Records of locating words and elements
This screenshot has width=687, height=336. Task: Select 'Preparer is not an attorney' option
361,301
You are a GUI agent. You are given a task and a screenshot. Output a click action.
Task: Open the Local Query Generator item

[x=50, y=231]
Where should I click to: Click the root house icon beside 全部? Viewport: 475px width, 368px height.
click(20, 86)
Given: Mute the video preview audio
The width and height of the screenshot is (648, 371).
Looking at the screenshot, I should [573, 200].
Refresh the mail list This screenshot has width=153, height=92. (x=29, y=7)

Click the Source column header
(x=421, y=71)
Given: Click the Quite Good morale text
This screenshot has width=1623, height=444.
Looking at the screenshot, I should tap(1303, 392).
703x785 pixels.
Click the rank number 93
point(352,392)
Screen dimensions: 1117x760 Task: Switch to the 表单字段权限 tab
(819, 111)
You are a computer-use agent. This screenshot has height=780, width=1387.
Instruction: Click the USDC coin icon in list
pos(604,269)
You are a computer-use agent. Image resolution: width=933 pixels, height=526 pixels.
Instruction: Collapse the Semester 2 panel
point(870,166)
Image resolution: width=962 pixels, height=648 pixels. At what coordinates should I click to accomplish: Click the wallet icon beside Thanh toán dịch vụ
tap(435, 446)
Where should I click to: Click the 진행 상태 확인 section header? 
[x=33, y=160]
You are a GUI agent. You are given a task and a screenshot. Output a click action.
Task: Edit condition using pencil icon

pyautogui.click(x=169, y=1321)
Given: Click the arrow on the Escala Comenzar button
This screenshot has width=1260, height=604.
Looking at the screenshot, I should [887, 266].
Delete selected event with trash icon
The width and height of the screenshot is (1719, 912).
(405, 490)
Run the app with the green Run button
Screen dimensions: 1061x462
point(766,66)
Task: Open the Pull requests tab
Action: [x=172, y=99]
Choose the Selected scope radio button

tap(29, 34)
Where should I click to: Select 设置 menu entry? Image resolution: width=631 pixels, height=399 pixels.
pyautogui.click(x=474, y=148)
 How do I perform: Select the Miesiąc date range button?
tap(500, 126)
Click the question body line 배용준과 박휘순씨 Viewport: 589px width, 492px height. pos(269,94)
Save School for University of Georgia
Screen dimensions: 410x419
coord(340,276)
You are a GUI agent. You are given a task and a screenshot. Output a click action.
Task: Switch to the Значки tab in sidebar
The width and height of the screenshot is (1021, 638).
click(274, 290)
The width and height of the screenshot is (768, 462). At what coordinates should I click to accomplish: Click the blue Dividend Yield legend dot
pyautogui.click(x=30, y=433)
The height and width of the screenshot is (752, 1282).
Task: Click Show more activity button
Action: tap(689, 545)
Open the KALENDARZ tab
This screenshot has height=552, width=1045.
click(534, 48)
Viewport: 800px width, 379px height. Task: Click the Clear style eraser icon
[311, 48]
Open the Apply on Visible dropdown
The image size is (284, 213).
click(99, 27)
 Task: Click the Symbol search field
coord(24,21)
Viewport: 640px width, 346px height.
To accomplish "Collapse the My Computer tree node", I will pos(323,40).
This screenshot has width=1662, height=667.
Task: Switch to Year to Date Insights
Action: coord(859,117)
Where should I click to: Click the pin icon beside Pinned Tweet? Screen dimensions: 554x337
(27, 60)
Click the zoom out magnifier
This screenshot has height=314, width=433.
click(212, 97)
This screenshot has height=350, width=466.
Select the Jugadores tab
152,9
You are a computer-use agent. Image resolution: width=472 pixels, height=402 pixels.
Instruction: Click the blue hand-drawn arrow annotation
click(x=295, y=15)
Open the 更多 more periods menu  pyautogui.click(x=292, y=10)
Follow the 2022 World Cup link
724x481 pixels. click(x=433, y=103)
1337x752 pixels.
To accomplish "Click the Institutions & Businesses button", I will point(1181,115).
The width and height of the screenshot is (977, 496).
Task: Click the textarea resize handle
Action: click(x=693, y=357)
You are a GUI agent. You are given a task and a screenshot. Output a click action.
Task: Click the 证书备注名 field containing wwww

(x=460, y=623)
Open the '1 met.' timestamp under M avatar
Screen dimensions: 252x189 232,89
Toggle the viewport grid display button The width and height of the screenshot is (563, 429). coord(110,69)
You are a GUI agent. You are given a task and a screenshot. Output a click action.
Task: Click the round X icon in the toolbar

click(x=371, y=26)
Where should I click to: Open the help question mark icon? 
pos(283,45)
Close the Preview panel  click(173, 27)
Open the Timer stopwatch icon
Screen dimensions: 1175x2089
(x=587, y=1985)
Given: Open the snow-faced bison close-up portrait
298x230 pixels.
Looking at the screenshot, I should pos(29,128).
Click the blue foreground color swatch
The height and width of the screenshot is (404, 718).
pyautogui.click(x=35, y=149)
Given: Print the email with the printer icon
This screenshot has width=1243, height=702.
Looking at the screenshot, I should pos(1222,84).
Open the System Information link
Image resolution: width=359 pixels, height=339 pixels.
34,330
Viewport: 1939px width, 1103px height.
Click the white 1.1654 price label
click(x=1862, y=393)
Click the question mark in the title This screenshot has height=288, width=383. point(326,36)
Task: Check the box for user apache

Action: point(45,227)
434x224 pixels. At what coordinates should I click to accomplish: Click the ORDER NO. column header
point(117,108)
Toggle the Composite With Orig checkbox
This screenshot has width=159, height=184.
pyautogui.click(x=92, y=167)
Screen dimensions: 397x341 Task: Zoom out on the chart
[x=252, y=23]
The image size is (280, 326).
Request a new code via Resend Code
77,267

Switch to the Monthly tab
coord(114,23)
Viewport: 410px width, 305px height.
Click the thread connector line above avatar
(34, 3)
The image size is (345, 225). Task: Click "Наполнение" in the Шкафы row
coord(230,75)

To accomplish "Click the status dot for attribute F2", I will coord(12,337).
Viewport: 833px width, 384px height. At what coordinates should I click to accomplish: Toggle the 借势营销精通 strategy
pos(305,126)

**Requirement:** Please write out all of these lines again, swapping "Image resolution" for "Screen resolution" wherever it occurs and leaving everything else unchanged.

**Solution:**
This screenshot has width=687, height=336. Task: Select 'Preparer is not an attorney' option
361,301
You are a GUI agent. You are given a task and a screenshot. Output a click action.
Task: Open the Local Query Generator item

[x=50, y=231]
Where should I click to: Click the root house icon beside 全部? Viewport: 475px width, 368px height.
click(20, 86)
Given: Mute the video preview audio
The width and height of the screenshot is (648, 371).
Looking at the screenshot, I should [573, 200].
Refresh the mail list This screenshot has width=153, height=92. (x=29, y=7)

Click the Source column header
(x=421, y=71)
Given: Click the Quite Good morale text
This screenshot has width=1623, height=444.
Looking at the screenshot, I should tap(1303, 392).
703x785 pixels.
Click the rank number 93
point(352,392)
Screen dimensions: 1117x760 Task: Switch to the 表单字段权限 tab
(819, 111)
You are a computer-use agent. This screenshot has height=780, width=1387.
Instruction: Click the USDC coin icon in list
pos(604,269)
You are a computer-use agent. Screen resolution: width=933 pixels, height=526 pixels.
Instruction: Collapse the Semester 2 panel
point(870,166)
Screen resolution: width=962 pixels, height=648 pixels. At what coordinates should I click to accomplish: Click the wallet icon beside Thanh toán dịch vụ
tap(435, 446)
Where should I click to: Click the 진행 상태 확인 section header? 
[x=33, y=160]
You are a GUI agent. You are given a task and a screenshot. Output a click action.
Task: Edit condition using pencil icon

pyautogui.click(x=169, y=1321)
Given: Click the arrow on the Escala Comenzar button
This screenshot has width=1260, height=604.
Looking at the screenshot, I should [887, 266].
Delete selected event with trash icon
The width and height of the screenshot is (1719, 912).
(405, 490)
Run the app with the green Run button
Screen dimensions: 1061x462
point(766,66)
Task: Open the Pull requests tab
Action: [x=172, y=99]
Choose the Selected scope radio button

tap(29, 34)
Where should I click to: Select 设置 menu entry? Screen resolution: width=631 pixels, height=399 pixels.
pyautogui.click(x=474, y=148)
 How do I perform: Select the Miesiąc date range button?
tap(500, 126)
Click the question body line 배용준과 박휘순씨 Viewport: 589px width, 492px height. pos(269,94)
Save School for University of Georgia
Screen dimensions: 410x419
coord(340,276)
You are a GUI agent. You are given a task and a screenshot. Output a click action.
Task: Switch to the Значки tab in sidebar
The width and height of the screenshot is (1021, 638).
click(274, 290)
The width and height of the screenshot is (768, 462). At what coordinates should I click to accomplish: Click the blue Dividend Yield legend dot
pyautogui.click(x=30, y=433)
The height and width of the screenshot is (752, 1282).
Task: Click Show more activity button
Action: tap(689, 545)
Open the KALENDARZ tab
This screenshot has height=552, width=1045.
click(534, 48)
Viewport: 800px width, 379px height. Task: Click the Clear style eraser icon
[311, 48]
Open the Apply on Visible dropdown
The image size is (284, 213).
click(99, 27)
 Task: Click the Symbol search field
coord(24,21)
Viewport: 640px width, 346px height.
To accomplish "Collapse the My Computer tree node", I will pos(323,40).
This screenshot has width=1662, height=667.
Task: Switch to Year to Date Insights
Action: coord(859,117)
Where should I click to: Click the pin icon beside Pinned Tweet? Screen dimensions: 554x337
(27, 60)
Click the zoom out magnifier
This screenshot has height=314, width=433.
click(212, 97)
This screenshot has height=350, width=466.
Select the Jugadores tab
152,9
You are a computer-use agent. Screen resolution: width=472 pixels, height=402 pixels.
Instruction: Click the blue hand-drawn arrow annotation
click(x=295, y=15)
Open the 更多 more periods menu  pyautogui.click(x=292, y=10)
Follow the 2022 World Cup link
724x481 pixels. click(x=433, y=103)
1337x752 pixels.
To accomplish "Click the Institutions & Businesses button", I will point(1181,115).
The width and height of the screenshot is (977, 496).
Task: Click the textarea resize handle
Action: click(x=693, y=357)
You are a GUI agent. You are given a task and a screenshot. Output a click action.
Task: Click the 证书备注名 field containing wwww

(x=460, y=623)
Open the '1 met.' timestamp under M avatar
Screen dimensions: 252x189 232,89
Toggle the viewport grid display button The width and height of the screenshot is (563, 429). coord(110,69)
You are a GUI agent. You are given a task and a screenshot. Output a click action.
Task: Click the round X icon in the toolbar

click(x=371, y=26)
Where should I click to: Open the help question mark icon? 
pos(283,45)
Close the Preview panel  click(173, 27)
Open the Timer stopwatch icon
Screen dimensions: 1175x2089
(x=587, y=1985)
Given: Open the snow-faced bison close-up portrait
298x230 pixels.
Looking at the screenshot, I should pos(29,128).
Click the blue foreground color swatch
The height and width of the screenshot is (404, 718).
pyautogui.click(x=35, y=149)
Given: Print the email with the printer icon
This screenshot has width=1243, height=702.
Looking at the screenshot, I should pos(1222,84).
Open the System Information link
Screen resolution: width=359 pixels, height=339 pixels.
34,330
Viewport: 1939px width, 1103px height.
Click the white 1.1654 price label
click(x=1862, y=393)
Click the question mark in the title This screenshot has height=288, width=383. point(326,36)
Task: Check the box for user apache

Action: point(45,227)
434x224 pixels. At what coordinates should I click to accomplish: Click the ORDER NO. column header
point(117,108)
Toggle the Composite With Orig checkbox
This screenshot has width=159, height=184.
pyautogui.click(x=92, y=167)
Screen dimensions: 397x341 Task: Zoom out on the chart
[x=252, y=23]
The image size is (280, 326).
Request a new code via Resend Code
77,267

Switch to the Monthly tab
coord(114,23)
Viewport: 410px width, 305px height.
Click the thread connector line above avatar
(34, 3)
The image size is (345, 225). Task: Click "Наполнение" in the Шкафы row
coord(230,75)

To accomplish "Click the status dot for attribute F2", I will coord(12,337).
Viewport: 833px width, 384px height. At what coordinates should I click to accomplish: Toggle the 借势营销精通 strategy
pos(305,126)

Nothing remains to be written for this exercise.